── Extrait

Je peux dire à la fois ceci... :

– Comme certains mystiques se sentent tellement proches de Dieu qu'ils n'ont plus besoin du dogme (ni même parfois de Dieu), je me sens respirer tellement fort ce que l'on pourrait pompeusement appeler « le sentiment d'art dans la vie » que dans ma pratique (de l'art) je ne cherche plus à en faire. Tellement d'art qu'il n'y en a plus. Quand on voudrait trop en faire, on retrouverait le propos, le discours, seul moyen de faire passer ce que... non, bien plus qu'un moyen, une fin en soi : c'est tellement fort ce qu'on veut faire qu'il faut le dire. Non pas qu'on en soit « réduit » à ça, comme un certain surmoi esthète culpabilisateur voudrait nous le faire croire ; au contraire, on est augmenté. On en vient enfin à ce pour quoi on est là, on cesse de faire diversion.

────
── Données disponibles

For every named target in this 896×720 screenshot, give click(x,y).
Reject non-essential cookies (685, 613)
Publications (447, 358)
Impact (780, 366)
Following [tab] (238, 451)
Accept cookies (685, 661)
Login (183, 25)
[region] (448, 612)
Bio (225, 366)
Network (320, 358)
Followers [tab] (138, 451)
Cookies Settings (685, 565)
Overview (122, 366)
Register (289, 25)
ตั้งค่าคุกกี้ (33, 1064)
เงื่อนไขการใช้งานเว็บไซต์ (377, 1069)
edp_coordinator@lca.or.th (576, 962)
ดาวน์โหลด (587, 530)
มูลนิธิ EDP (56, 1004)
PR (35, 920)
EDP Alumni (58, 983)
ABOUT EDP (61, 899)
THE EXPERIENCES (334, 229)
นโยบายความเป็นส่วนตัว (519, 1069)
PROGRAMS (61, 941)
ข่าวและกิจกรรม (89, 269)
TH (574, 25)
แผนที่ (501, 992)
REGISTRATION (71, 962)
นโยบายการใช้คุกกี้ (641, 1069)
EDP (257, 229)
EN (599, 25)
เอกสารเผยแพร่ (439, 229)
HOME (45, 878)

────

[Consigne]: Indiquez, d'après l'extrait, de quoi certains mystiques n'ont plus besoin parce qu'ils se sentent tellement proches de Dieu.

[Réponse attendue]: Ils n'ont plus besoin du dogme, ni même parfois de Dieu.